# [WORK TO BE COMPLETED]
Would you please copy every line below that includes the string "computer"?

*** INPUT RECORDS ***

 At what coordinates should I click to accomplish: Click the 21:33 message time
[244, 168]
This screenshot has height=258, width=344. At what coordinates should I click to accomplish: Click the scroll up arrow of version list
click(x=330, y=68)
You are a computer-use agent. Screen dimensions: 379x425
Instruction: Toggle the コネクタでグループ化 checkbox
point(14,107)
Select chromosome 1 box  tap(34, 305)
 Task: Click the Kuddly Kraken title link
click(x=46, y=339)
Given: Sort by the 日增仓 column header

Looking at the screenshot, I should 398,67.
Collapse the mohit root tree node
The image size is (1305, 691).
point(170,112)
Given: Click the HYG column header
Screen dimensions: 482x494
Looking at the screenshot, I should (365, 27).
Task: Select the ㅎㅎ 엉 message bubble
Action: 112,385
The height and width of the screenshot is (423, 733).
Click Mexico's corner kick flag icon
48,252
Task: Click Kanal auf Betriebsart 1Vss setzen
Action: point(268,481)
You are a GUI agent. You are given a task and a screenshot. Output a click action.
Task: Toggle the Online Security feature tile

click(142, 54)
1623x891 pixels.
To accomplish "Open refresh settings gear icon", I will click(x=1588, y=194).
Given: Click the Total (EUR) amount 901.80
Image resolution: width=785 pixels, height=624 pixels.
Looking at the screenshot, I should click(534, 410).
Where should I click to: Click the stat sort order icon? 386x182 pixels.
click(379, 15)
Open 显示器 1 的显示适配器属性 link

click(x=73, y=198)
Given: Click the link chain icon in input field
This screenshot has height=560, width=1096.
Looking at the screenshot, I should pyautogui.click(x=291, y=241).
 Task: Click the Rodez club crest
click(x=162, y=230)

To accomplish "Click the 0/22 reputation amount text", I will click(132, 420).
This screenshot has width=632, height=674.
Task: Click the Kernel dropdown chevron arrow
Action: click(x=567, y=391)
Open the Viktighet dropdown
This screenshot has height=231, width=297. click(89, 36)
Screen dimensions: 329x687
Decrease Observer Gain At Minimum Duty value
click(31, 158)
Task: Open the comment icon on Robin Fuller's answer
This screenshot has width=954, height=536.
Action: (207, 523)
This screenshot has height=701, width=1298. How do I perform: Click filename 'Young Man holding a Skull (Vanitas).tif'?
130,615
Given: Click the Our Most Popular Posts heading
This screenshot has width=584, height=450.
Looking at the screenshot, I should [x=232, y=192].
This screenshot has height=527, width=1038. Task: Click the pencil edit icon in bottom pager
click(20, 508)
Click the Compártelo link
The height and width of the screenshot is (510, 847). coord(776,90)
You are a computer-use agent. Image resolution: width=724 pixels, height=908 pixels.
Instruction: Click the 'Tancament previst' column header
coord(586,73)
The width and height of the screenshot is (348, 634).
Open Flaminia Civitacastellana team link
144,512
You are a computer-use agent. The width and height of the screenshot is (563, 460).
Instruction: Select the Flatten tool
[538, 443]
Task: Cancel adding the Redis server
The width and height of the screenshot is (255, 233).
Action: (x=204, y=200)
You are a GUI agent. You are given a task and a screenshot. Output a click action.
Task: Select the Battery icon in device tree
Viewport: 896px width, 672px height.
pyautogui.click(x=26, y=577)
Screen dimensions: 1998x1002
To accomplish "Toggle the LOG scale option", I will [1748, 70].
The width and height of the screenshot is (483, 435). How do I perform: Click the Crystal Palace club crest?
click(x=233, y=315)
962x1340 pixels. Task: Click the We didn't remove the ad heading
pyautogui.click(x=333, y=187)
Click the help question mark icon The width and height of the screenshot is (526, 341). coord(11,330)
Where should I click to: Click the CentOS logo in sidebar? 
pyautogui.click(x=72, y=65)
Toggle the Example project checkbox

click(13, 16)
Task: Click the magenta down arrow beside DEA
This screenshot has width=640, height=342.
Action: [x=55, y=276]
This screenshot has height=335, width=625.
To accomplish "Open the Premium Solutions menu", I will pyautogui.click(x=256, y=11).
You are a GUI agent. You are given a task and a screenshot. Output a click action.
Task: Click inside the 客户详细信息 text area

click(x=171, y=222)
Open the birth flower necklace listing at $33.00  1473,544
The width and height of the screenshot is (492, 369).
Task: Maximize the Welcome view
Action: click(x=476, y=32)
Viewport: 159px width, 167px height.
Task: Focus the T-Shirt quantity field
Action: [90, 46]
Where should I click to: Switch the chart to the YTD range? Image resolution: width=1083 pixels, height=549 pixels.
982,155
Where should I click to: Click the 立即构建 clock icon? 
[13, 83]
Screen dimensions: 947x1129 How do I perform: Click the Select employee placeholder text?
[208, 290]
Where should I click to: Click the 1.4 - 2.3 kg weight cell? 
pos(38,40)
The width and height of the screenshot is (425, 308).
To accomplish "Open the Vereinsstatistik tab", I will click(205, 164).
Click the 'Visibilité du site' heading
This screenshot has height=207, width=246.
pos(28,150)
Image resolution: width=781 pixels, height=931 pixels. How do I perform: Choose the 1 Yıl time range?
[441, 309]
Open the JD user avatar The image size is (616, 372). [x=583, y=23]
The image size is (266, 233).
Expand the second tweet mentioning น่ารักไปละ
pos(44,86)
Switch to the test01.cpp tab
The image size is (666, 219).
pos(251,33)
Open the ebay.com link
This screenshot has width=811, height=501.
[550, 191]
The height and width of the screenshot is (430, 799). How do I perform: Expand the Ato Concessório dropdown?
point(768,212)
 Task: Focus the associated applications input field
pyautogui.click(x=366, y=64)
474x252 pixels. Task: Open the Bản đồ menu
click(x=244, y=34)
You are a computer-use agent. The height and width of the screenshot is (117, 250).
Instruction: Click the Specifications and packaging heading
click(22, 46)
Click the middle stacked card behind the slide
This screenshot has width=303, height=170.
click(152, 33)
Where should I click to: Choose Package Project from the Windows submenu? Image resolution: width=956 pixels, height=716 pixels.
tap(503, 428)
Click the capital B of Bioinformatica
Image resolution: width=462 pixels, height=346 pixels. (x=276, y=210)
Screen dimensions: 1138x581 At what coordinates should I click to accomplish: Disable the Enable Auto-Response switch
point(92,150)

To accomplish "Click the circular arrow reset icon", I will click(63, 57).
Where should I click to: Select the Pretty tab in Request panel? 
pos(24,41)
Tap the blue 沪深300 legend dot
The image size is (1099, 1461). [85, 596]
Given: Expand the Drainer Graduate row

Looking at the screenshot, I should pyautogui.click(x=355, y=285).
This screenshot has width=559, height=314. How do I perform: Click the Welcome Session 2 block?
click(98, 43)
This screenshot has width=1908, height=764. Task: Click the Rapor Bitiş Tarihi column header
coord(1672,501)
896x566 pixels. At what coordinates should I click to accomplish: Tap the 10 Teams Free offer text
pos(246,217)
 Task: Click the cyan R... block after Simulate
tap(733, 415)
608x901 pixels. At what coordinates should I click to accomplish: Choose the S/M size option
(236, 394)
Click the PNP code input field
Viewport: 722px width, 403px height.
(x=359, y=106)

*** End of INPUT RECORDS ***

# [WRITTEN SOLUTION]
You are a computer-use agent. Screen dimensions: 379x425
You are a computer-use agent. Image resolution: width=724 pixels, height=908 pixels.
You are a computer-use agent. The width and height of the screenshot is (563, 460).
You are a computer-use agent. The height and width of the screenshot is (117, 250).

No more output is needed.